◆ REQUIRED WORK: Before you finish, make sure each line of the records has been retyped exactly.

▼▼▼

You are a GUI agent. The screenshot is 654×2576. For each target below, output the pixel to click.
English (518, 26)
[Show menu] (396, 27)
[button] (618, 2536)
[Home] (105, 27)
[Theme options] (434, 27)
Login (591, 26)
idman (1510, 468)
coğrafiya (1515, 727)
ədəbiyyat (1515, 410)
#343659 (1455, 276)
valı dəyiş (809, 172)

▲▲▲

◆ RESPONSE:
You are a GUI agent. The screenshot is 654×2576. For each target below, output the pixel to click.
English (518, 26)
[Show menu] (396, 27)
[button] (618, 2536)
[Home] (105, 27)
[Theme options] (434, 27)
Login (591, 26)
idman (1510, 468)
coğrafiya (1515, 727)
ədəbiyyat (1515, 410)
#343659 (1455, 276)
valı dəyiş (809, 172)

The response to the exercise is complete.